Budismo Zen para una vida mejor (II).

Al hilo de la anterior entrada quiero continuar conceptualizando una práctica que asegura una calidad de vida antes inimaginable pero que también conlleva una serie de características que hacen de este tipo de "vía" difícil de seguir durante muchos años, pues uno acaba por "descentrarse" con tanto consumo, separación natural por vivir encima de bloques de hormigón, tanta "clase" de tipo social y personal... Y ahí es donde el Budismo Zen adquiere el máximo sentido, cuando uno va "descubriendo" día a día ese "debatirse" entre la realidad experimentada y la ensoñación social y del "yo" que nos embauca, nos aleja de nuestro verdadero "ser".

Uno de los conceptos que creemos que existen pero que son totalmente irreales es la idea de que somos una construcción que viene del pasado y va hacia el futuro. Y esta forma de vernos, define todo lo que somos y todo lo que hacemos. Somos una especie de "cosa" dentro de un caparazón (nuestro cuerpo) que tiene una serie de argumentos bien fundamentados para decir que "es" de una manera u otra por lo que le ha ido sucediendo a lo largo de los años, y la idea que tiene de lo que sucederá en los años venideros.
Agarramos bien la idea de que somos unos "luchadores" por que en el pasado tuvimos que superar cosas muy negativas y eso nos hizo valientes y mirando con fuerza al futuro. Un futuro en el que nos imaginamos de una u otra determinada manera... Y mientras el momento "ahora" está pasando...

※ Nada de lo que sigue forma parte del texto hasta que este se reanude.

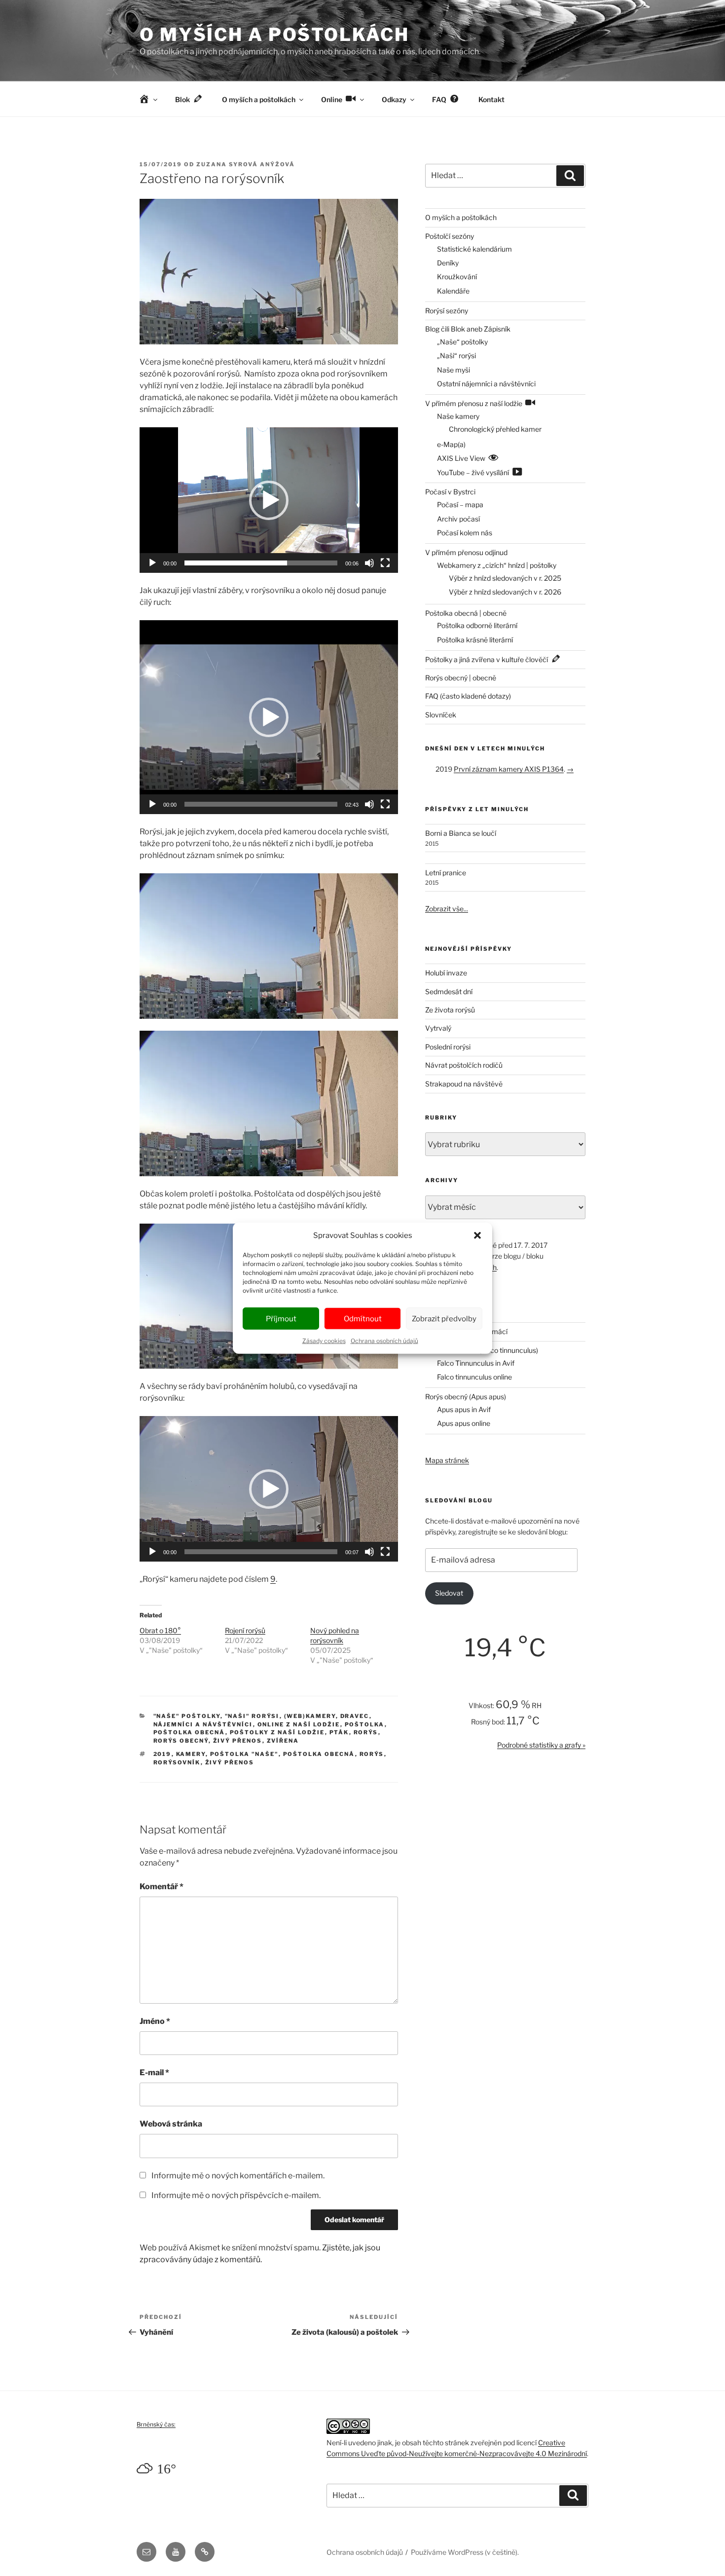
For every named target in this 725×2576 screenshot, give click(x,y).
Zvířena (283, 1740)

Pero lo importante y lo que deberíamos dejar a un lado es ese vano intento de definirnos por lo que somos y tomar consciencia de lo que realmente NO SOMOS.
No somos una secuencia de actos provenientes del pasado, pues somos nosotros AHORA quienes definimos nuestro pasado, ese eco que se difumina por los pasillos de nuestra memoria. Tampoco somos nuestro futuro, una idea completamente irreal a la que llamamos sueños. Y tampoco somos lo que hacemos, ni nuestro trabajo. Tenemos la costumbre de decir... soy arquitecto, encargado o qué se yo. Y el lenguaje expresa ese orgullo, esa mascarada ilusoria de querer poner todo lo que somos en un cajón llamado "arquitecto". Pero no es lo que somos, sólo es nuestro trabajo.
No somos padres o madres ni hijos. No es eso lo que nos define en su totalidad. Ejercemos de padres o hijos, por supuesto, pero sólo es una pequeña imagen de lo que en realidad somos.

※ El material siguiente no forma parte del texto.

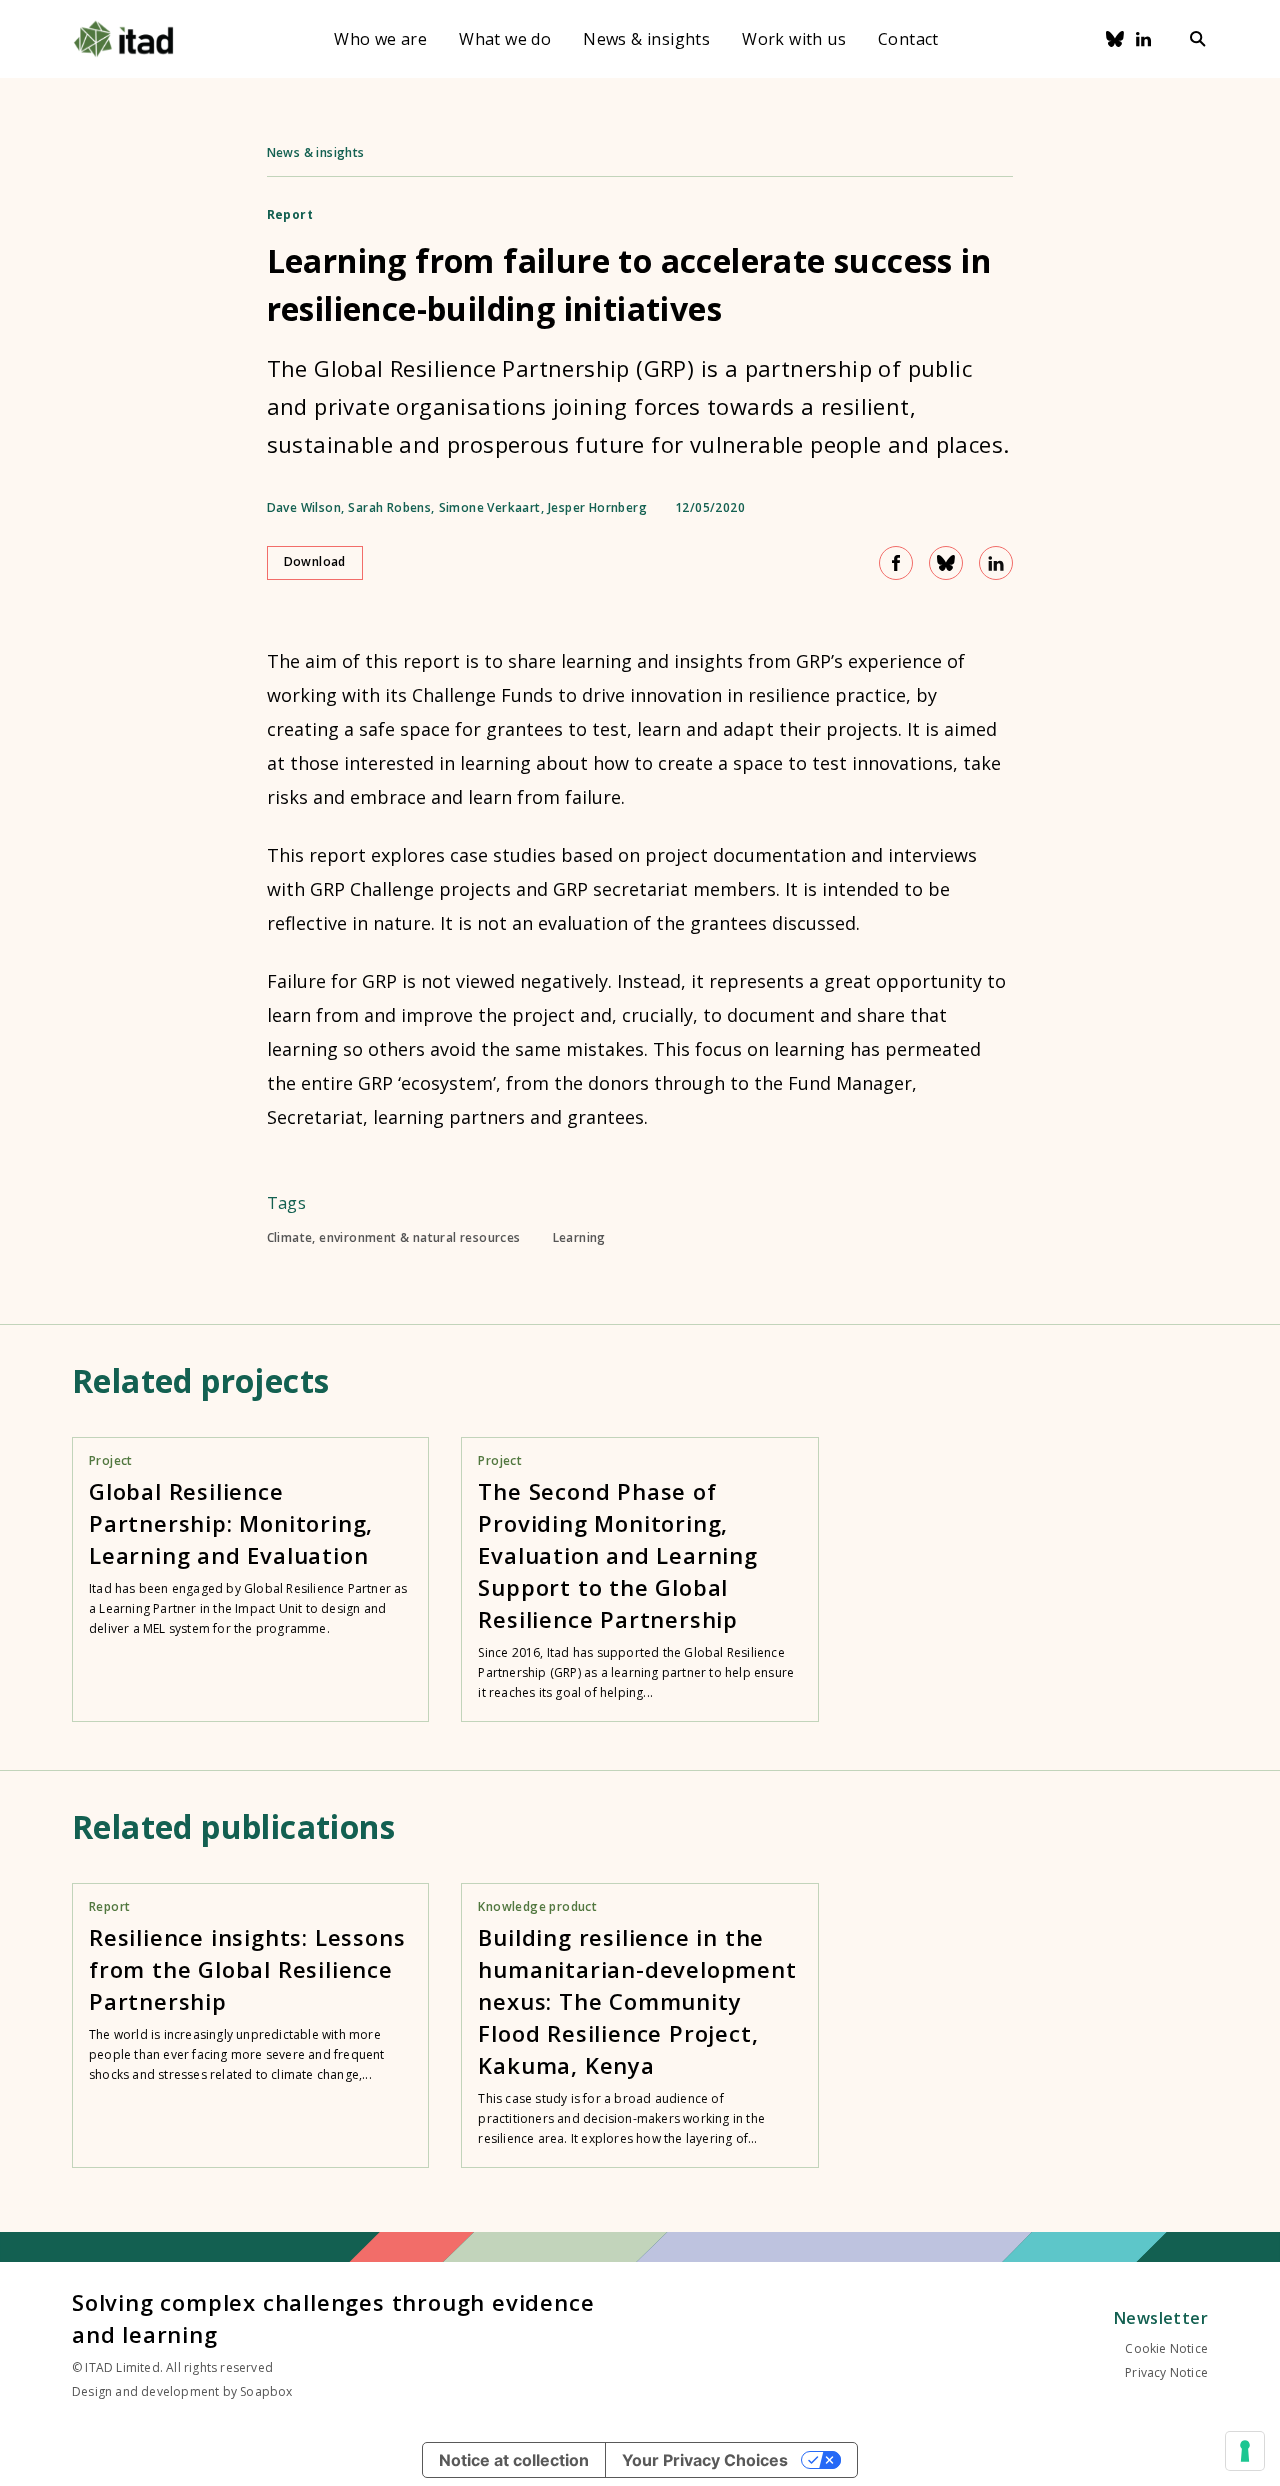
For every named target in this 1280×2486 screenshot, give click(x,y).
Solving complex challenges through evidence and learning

Otro concepto esencial que está sumamente presente en nuestra consciencia social y personal es la idea de que nuestros órganos de percepción son los únicos órganos de percepción que existen, por lo que podemos afirmar que lo que vemos, tocamos, olemos, escuchamos, y por ende pensamos, es la única realidad. No hay nada más que lo que podemos atrapar en nuestra red sensitiva y mental.
Y esa idea nos deja completamente enajenados, por que nos separa de nuestra verdadera naturaleza.
Es evidente que no podemos concretar, ni siquiera acercarnos a qué o cómo puede ser la captación del mundo desde una perspectiva diferente a la humana, pero podemos acercarnos a pensar cómo un mosquito ve el mundo. Podemos empatizar con la sensación que debe tener un mosquito cuando pica a alguien y absorbe ese líquido caliente llamado sangre, que asciende por esa trompetilla hasta llegar al éxtasis. Puede ser algo parecido a cuando nosotros comemos, con la única diferencia que nosotros estamos pensando en otra cosa, y seguro que el mosquito está plenamente atento y consciente (tal cual sea su consciencia) cuando come.



Así pues, vemos como el Budismo Zen insiste en una práctica en la que, en primera instancia el presente es el único movimiento temporal que puede existir. También enseña a definir qué es la atención consciente y cómo empatizar con la idea de que todas las cosas que existen, podamos captarlas con nuestros órganos sensitivos o no, tienen consciencia.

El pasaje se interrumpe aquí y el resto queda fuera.